Task brief. Each record below needs to be written out exactly as it appears.

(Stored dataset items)

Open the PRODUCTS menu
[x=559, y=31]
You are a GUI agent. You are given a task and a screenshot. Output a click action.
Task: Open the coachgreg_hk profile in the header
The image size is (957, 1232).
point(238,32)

Task result.
Open the PRODUCTS menu
[x=559, y=31]
You are a GUI agent. You are given a task and a screenshot. Output a click action.
Task: Open the coachgreg_hk profile in the header
The image size is (957, 1232).
point(238,32)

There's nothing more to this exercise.